That which is in the process of becoming seems to me to be a different way of connecting with and communing with the bees and through them Nature, the soul of the earth, Anima Mundi.

Inspiration works in the strangest of ways. We can feel its effects, its repercussions, we may feel enlivened by it, and yet remain unknowing of its source. November’s blessings are many, the chief one, maybe, the thinning of the veils between the sense-perceptible and the unseen. It is the month that begins with Hallowed Eve, All Saints, Samhain. The beginning of the darker part of the year coincides with a growing awareness of the world of the dead. In earlier cultures people were more attuned to that, and it is to them we owe our festivals.

In Nature, a mood of leave-taking, of dying away, of shedding the summer. The bees are quiet, mostly. As our thoughts turn to the bee-silent time ahead we can share in the spirit of thankfulness that connects us to all others in the world whom we have met in our beekeeping life, thankfulness for our bee-inspired lives’ true harvest that is not honey. Thinking about harvest, many things come to mind when we really start thinking.

“We know that the Bee is a wonderful way of introducing the concept of the Oneness that encompasses the whole world, indeed the whole cosmos, and my own inner work has recently been in this direction”

This message I received – a while ago – from one with whom I am connected in bee love and work. Part of a call to action, of sorts. Outwardly, there has been no action. However, some words I saw posted on facebook this morning brought it all back. Rekindling the Romance, was a bee friend’s comment on a photograph I had posted, of an exquisite honeybee nest. (You know what a bee nest can look like when the bees can build it free from man-made constraints, such as box-shaped hives and so-called foundation, preformed sheets of wax impregnated with all the chemicals some benighted beekeepers still insist on bestowing on their bees). And whilst the body of the Bien, that beautiful structure of snow white combs, has nothing to do with romance in the usual sense, I understood the comment perfectly. The sight of such a marvel kindles something in us, it speaks to what Rudolf Steiner called the hidden language of the soul, our feeling for truth.

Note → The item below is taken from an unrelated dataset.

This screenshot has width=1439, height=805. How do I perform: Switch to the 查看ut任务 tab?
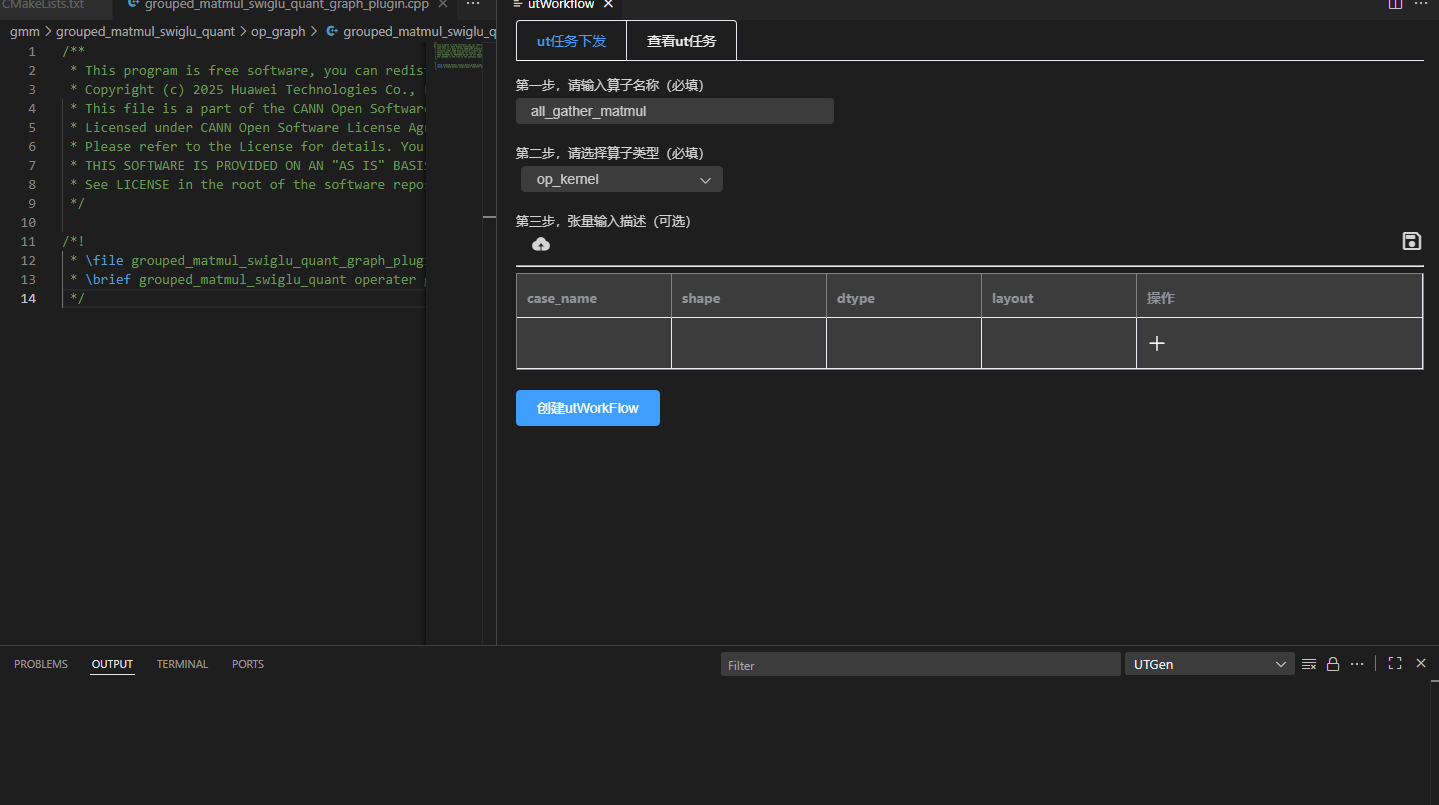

Has the Bee, that mysterious oneness of love and purpose embodied in the hive, power to help us? To really help us beekeepers to “do right” by the bees, perhaps by subtly leading us us ever more towards a deep appreciation of Nature, of the creative forces of the world? If that was so, what would follow from that for our work with the bees?

Regarding the unseen, the supersensible, we are all familiar with it. Whenever we fondly recall something beautiful we experienced with our grandfather or mother or father who is no longer with us on earth, we connect to that world. We know then that the dead are with us, always. When we cherish their memory their inspiring power can come alive. They can kindle many a small flame deep in our souls. Through them we may feel connected to a world of spirit that we deny at our peril. And when we appreciate with all our senses any living thing, we affirm that world.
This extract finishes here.